Estimation of the Local Volatility from Option Data for Dupire's PDE
Expositor: Jorge P. Zubelli
Data e Horário: 25/05/2017 | 16:00 hs
Resumo:The Black-Scholes model for option pricing led to a tremendous development of trading of financial instruments in stock exchanges throughout the world. Such model provided a fair way of evaluating option prices making use of simplified assumptions.
Mathematically, it consists of parabolic diffusion equation that after a suitable change of variables becomes a heat equation. Its diffusion coefficient is the volatility and describes the agitation of the market.

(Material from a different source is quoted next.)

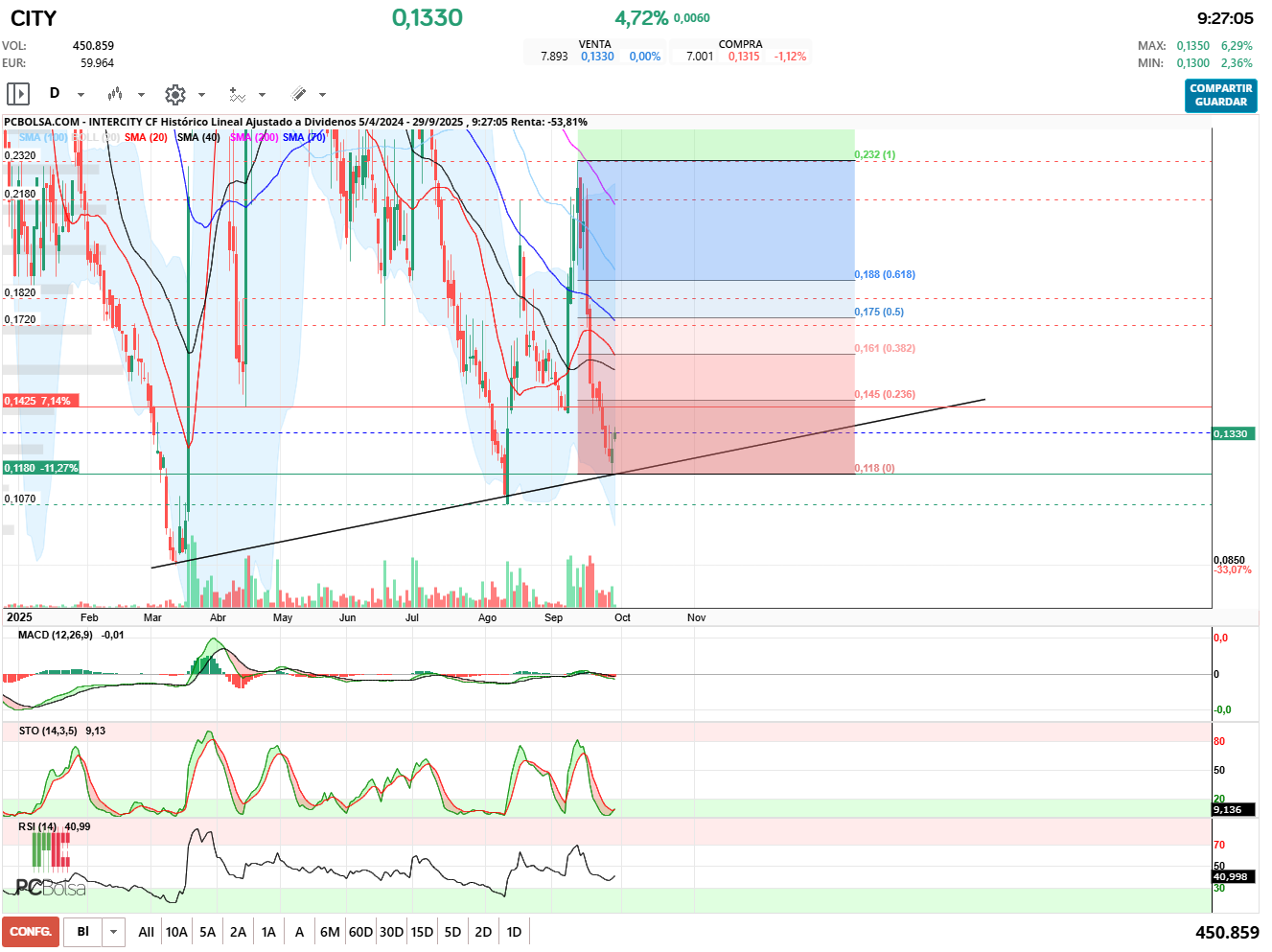Toggle the SMA (70) indicator label
This screenshot has height=952, width=1272.
304,137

However, soon it was realized that the Black-Scholes model was inadequate and required realistic extensions. One of the most well-accepted of such extensions is to consider variable diffusion coefficients thus leading to the so-called Dupire's slocal volatility models.
Local volatility models are extensively used and well-recognized for hedging and pricing in financial markets. They are frequently used, for instance, in the evaluation of exotic options so as to avoid arbitrage opportunities with respect to other instruments. The PDE (inverse) problem consists in recovering the time and space varying diffusion coefficient in a parabolic equation from limited data. It is known that this corresponds to an ill-posed problem.
We investigate theoretical as well as practical methods for the calibration of local Volatility models by convex regularization. Such methods can also be applied to commodities, thus being very relevant also in the accurate pricing of commodity derivatives. We illustrate our results both with real and with simulated data. This is joint work with V. Albani (IMPA), U. Ascher (UBC), Xu Yang (IMPA.